Si escuchas sólo un fragmento musical, así de primeras puedes imaginarte que va a entrar la típica voz (con todos los respetos) genérica de muchas bandas actuales, que lo mismo te pega para ABORTED que para CATTLE DECAPITATION, pero la gran sorpresa es que el amigo Viacheslav Platonov tiene un registro gorgoteante e hipergrave que recuerda mogollón a putas bestias como Antti Boman de DEMILICH o Patrick Bruss de CRYPTICUS… ya sabéis, a medio camino entre la guturalidad y el eructo. Creo que es uno de los grandes aciertos de DRIFT OF GENES, que se alejan de los estándares, arriesgan y ofrecen una propuesta nueva y más que solvente. El citado Viacheslav, aparte de las voces, es el encargado de las guitarras y bajo, mientras que su compañero Dmitry Kim se centra en la batería. Ambos comparten filas en los también brutaleros HUMAN NIHILITY, que hace un par de años sacaran el más que recomendable álbum Biomass adaptation.

Como decía anteriormente, éste es ya el cuarto disco completo de la banda, además de unas cuantas demos intermedias. Sólo conocía su anterior trabajo, Perverted memories del 2014, y la evolución de uno a otro ha sido impresionante, puesto que lo que practicaban en aquel era un slam bastante de manual que la verdad es que en su día me dijo más bien poquito, tanto a nivel instrumental como vocal. En Frozen soil ya sólo viendo la increíble portada de Pedro Sena sabes que muy mal va a tener que darse la cosa para no encontrarte algo que merezca la pena, lo que se confirma en cuanto arranca el crescendo de cuerdas de la épica intro instrumental «The unnamable«, que deja el pabellón muy alto en cuanto a expectación se refiere. Pese a que el primer tema como tal, «Transplanting«, no es seguramente el más explosivo para empezar con el repertorio, empieza dejando un buen sabor de boca con algunos buenos riffs y partes vocales. Pero lo gordo de verdad empieza ya con el corte «Milk«, que combina estrofas rápidas y vacilonas, de esas que te piden levantarte del asiento, con otras más lentas y asfixiantes. De ahí en adelante el disco es un no parar de riffs de guitarra superadictivos en los que la base rítmica va haciendo pequeñas diabluras para dar un empaque cojonudo al conjunto: «Vernissage«, «Profitable bleeding«, «Forzed medication«… todo putos temazos, con la banda sonando supercompacta.
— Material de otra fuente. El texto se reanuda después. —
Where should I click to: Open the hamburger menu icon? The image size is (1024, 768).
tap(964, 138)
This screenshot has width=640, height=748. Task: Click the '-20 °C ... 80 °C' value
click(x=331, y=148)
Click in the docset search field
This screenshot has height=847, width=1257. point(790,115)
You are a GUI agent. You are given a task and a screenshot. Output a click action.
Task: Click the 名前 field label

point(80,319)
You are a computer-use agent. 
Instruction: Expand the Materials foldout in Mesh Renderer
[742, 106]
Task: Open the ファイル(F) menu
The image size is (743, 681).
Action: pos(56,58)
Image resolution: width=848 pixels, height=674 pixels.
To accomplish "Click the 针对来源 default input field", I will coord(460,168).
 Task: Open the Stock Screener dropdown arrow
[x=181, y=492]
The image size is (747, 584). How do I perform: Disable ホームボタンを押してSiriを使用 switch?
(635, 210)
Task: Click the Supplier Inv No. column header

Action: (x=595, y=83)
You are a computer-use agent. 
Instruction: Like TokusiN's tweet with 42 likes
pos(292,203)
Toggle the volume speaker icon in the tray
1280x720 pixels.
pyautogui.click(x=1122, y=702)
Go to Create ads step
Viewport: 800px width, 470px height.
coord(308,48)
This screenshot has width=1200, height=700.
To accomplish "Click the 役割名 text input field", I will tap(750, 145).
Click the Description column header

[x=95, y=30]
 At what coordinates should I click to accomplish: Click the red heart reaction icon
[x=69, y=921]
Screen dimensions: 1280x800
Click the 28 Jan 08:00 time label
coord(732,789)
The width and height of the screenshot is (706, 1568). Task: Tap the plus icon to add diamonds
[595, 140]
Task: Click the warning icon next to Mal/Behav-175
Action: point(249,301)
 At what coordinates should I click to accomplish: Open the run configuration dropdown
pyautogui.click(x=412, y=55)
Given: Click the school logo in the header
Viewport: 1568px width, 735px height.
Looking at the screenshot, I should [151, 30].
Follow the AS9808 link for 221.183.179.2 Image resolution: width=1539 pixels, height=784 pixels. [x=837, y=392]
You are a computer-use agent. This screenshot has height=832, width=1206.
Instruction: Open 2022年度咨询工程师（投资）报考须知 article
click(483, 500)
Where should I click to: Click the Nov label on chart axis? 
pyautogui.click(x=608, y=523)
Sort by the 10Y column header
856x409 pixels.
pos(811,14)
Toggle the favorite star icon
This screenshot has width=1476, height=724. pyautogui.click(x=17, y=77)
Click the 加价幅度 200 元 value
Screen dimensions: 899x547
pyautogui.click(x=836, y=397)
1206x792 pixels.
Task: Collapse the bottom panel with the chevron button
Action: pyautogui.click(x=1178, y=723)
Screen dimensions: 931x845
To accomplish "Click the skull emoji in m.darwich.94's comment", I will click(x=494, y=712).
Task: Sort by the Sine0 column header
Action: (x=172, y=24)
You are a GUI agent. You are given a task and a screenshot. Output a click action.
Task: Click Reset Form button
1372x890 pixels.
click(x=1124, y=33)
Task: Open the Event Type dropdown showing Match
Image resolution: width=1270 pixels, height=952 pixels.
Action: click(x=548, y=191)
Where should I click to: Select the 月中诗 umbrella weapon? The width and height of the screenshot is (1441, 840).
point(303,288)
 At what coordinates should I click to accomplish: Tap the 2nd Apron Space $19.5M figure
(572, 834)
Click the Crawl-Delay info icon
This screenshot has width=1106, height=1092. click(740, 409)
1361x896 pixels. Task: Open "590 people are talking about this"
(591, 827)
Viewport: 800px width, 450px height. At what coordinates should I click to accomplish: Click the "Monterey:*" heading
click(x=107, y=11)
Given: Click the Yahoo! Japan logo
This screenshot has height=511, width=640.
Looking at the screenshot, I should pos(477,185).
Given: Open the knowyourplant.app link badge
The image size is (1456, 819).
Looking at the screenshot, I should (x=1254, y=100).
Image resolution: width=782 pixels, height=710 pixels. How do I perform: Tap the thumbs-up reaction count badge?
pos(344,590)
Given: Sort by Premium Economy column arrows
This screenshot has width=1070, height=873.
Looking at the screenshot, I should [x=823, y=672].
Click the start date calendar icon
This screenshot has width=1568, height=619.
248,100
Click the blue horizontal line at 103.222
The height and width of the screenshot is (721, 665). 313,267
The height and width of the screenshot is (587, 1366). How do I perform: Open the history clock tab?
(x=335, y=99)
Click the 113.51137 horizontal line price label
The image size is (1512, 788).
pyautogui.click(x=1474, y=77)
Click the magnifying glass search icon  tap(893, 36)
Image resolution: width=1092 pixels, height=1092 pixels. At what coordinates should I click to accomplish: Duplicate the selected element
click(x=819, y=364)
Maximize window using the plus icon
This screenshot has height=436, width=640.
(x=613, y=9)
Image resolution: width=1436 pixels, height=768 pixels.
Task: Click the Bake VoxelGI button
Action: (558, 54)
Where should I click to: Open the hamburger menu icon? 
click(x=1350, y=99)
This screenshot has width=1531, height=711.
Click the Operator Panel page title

No sé si esta peña funciona sólo como proyecto de estudio o también se prodiga en directo, pero con un bajista solvente que defendiera los temas en concierto podrían montar un show de puta madre en formato power trío, a lo DYING FETUS (a quienes me recuerdan en varios momentos, quizá por el rollo que tiene de cantar Viacheslav en las partes rápidas, que recuerda algo a John Gallagher).

Por ponerle alguna pega al trabajo, le metería un temilla o dos más al repertorio, pues la escasa media hora de metraje del disco se pasa volando y deja con gana de más. En cualquier caso, en estos tiempos en los que hay tal oferta musical, que en ocasiones no se sabe muy bien a qué prestar atención es una auténtica alegría encontrarte con discos que te inciten a volver a darle al play cuando se acaban. Y con esto, poco más que añadir a la parrafada: por mi parte, solamente recomiendo encarecidamente a los amantes del brutal death que le prestéis atención a este gran trabajo, como ya dije anteriormente, muy superior al anterior material de la banda, y, asimismo, animo a aquellos oyentes de otros géneros, pero con oídos ávidos de conocer más cosas, a que deis un salto de fe con DRIFT OF GENES. Muy probablemente no os defraudará… Además son ucranianos, ¿qué puede salir mal?